Write out the following listing's lines from the one with "For every named" to the one with "Accept (60, 2536)", exactly, with both included and no others.
── Available data
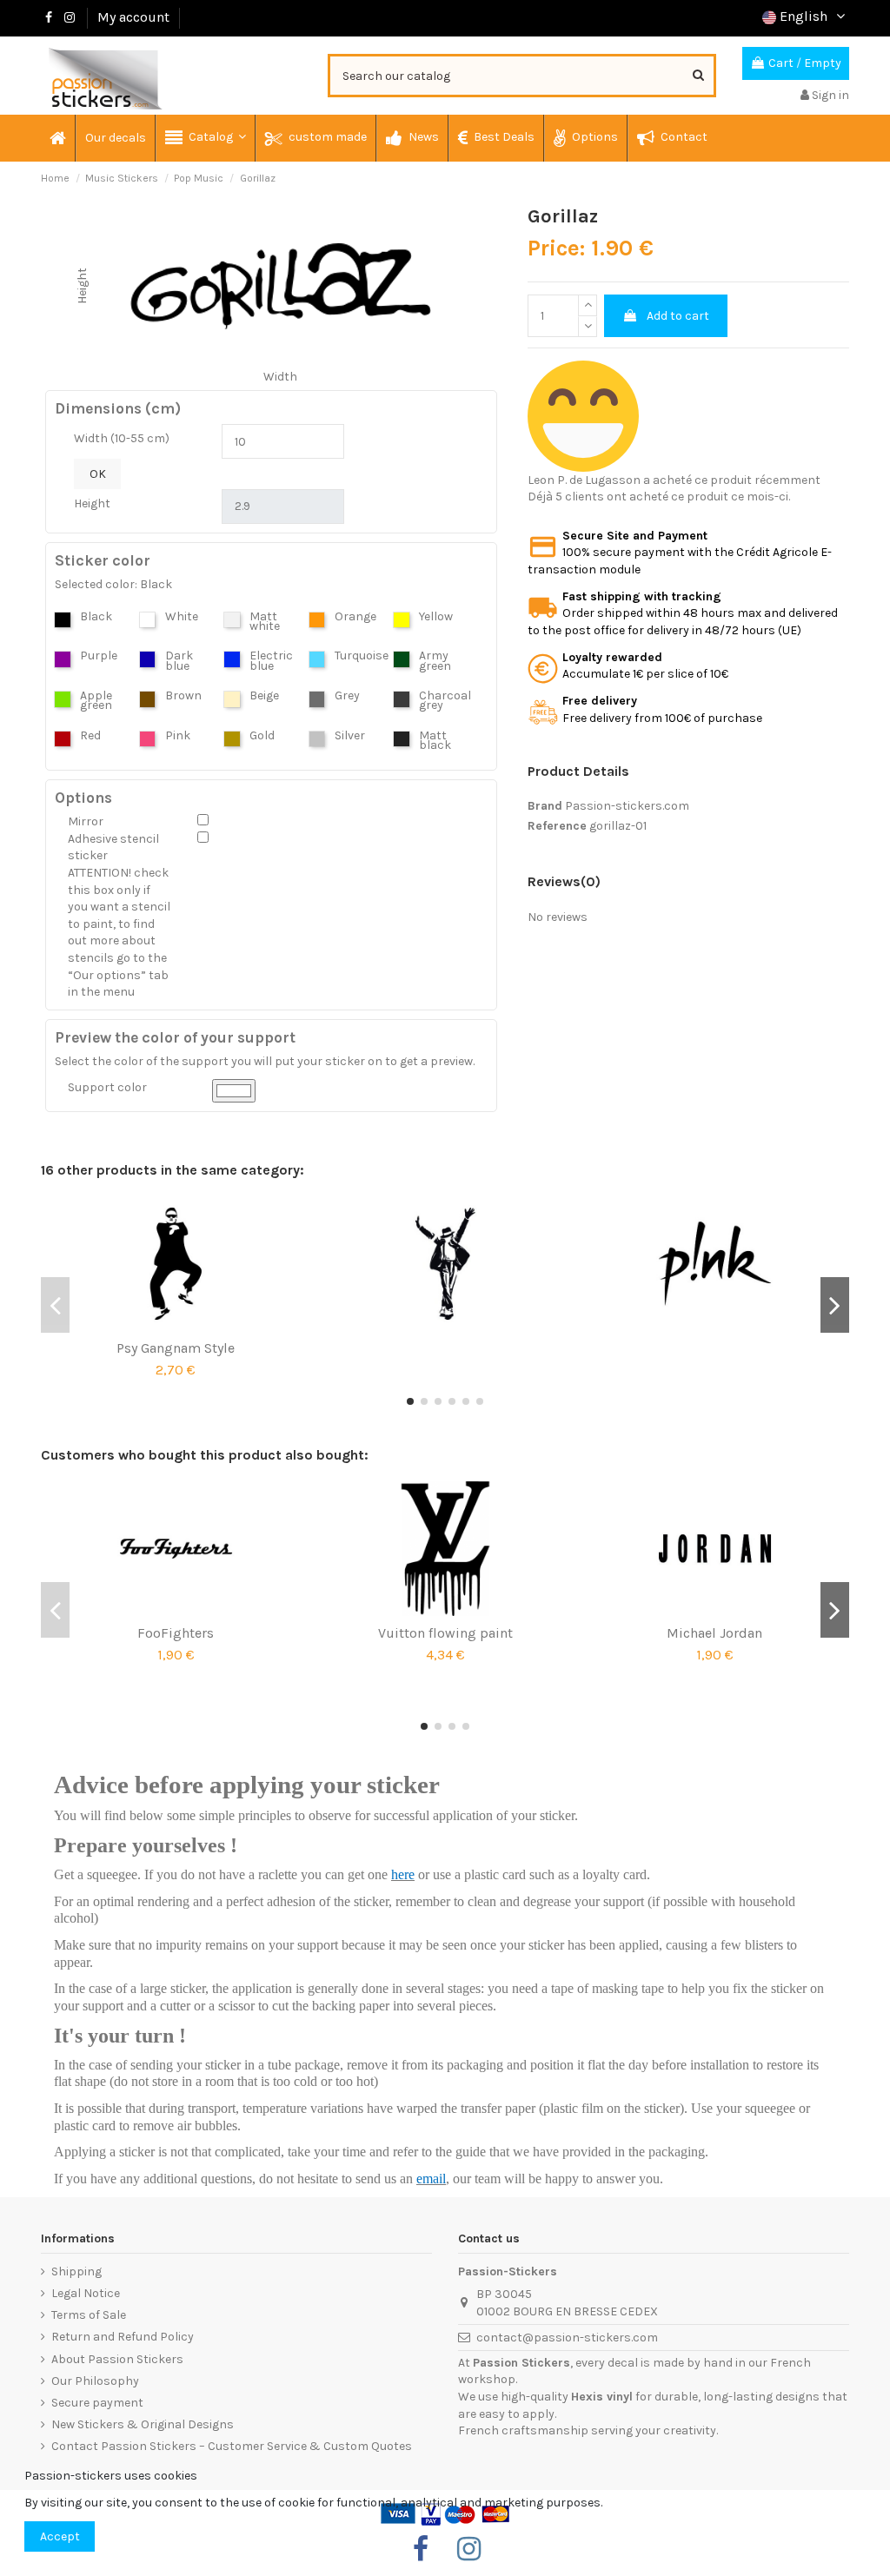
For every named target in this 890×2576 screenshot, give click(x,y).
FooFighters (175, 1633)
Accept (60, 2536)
────
── Available data
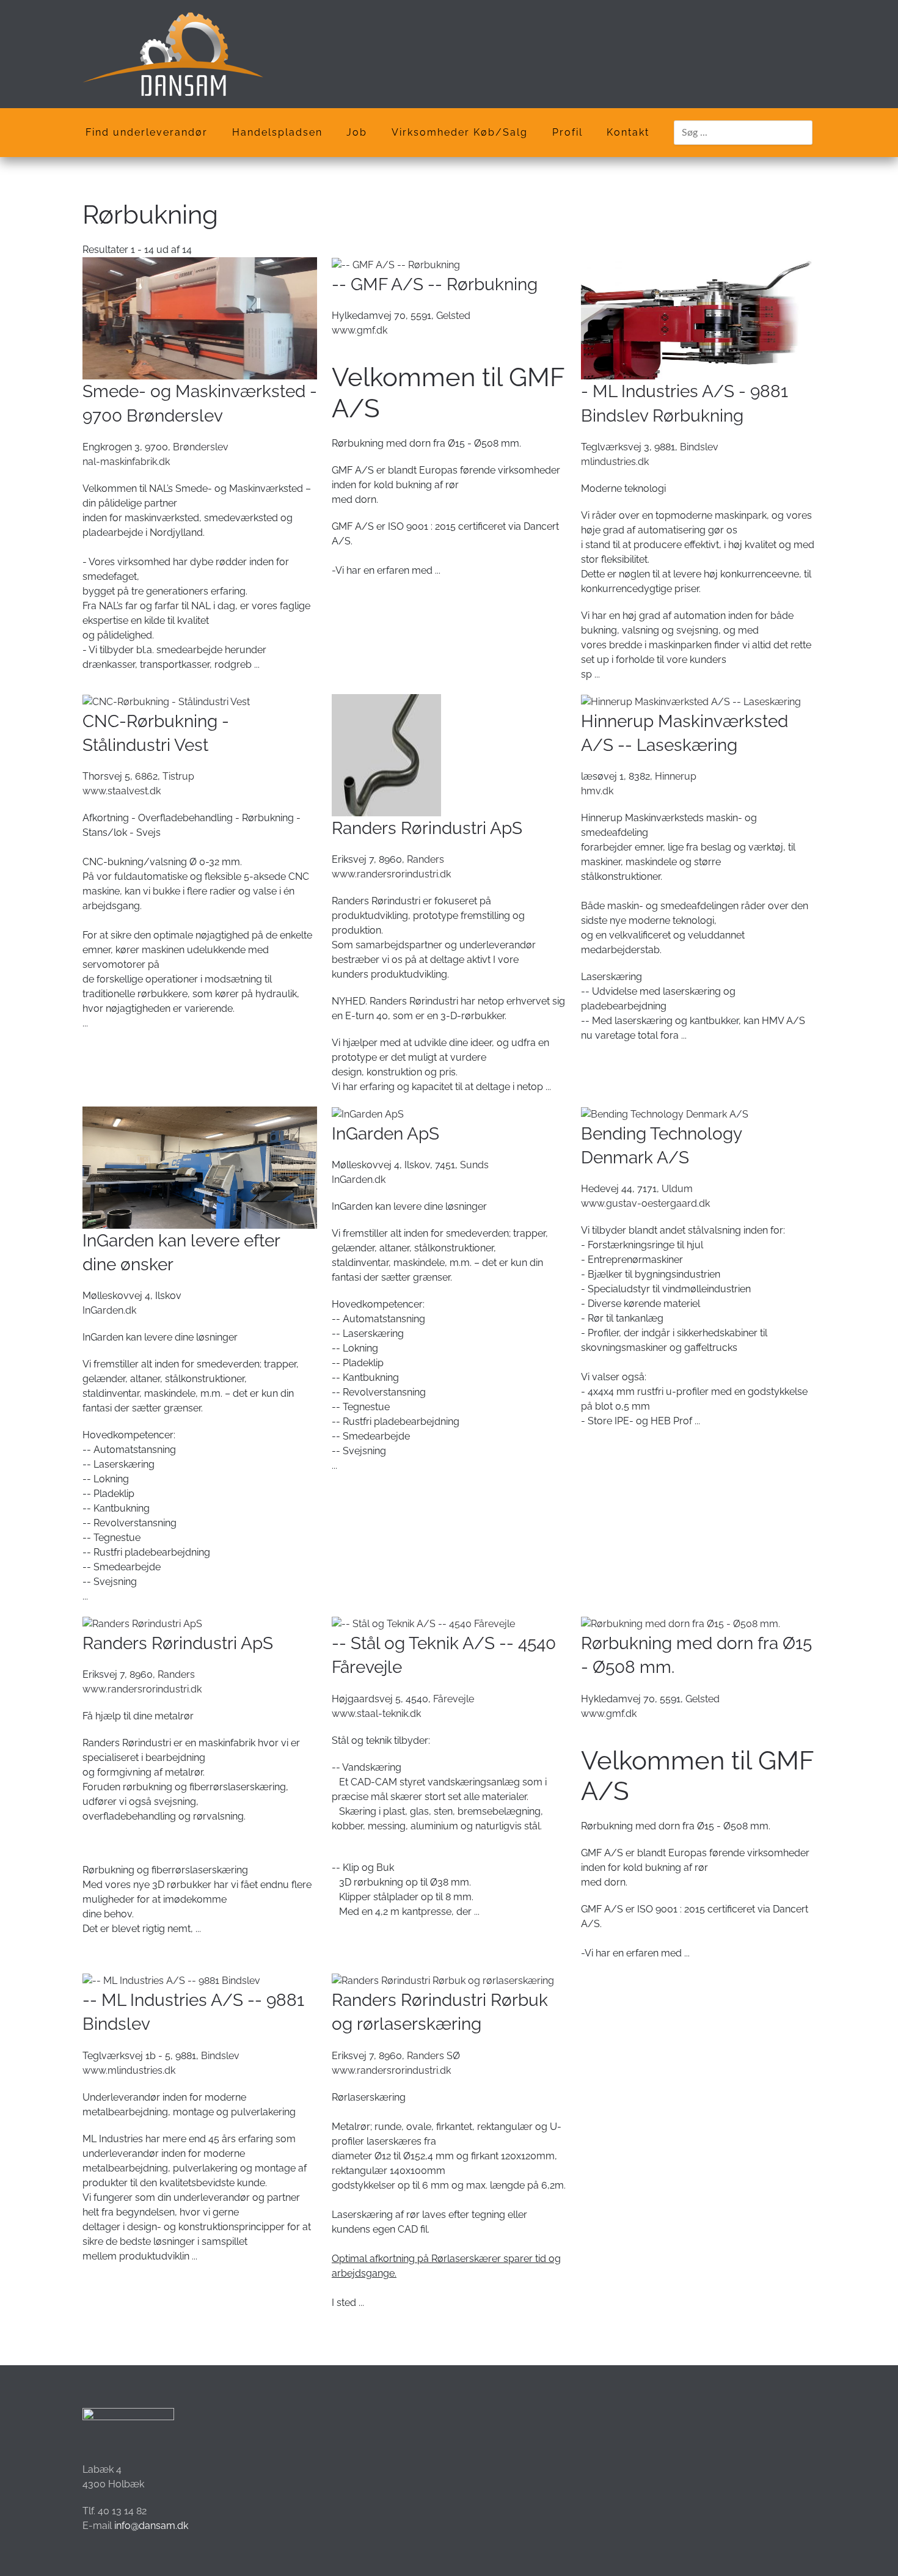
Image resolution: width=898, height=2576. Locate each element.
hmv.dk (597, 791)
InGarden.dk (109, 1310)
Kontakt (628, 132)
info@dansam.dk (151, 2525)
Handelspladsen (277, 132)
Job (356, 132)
────
(Task solution)
For every named target in this 890×2576 screenshot, give click(x,y).
FooFighters (175, 1633)
Accept (60, 2536)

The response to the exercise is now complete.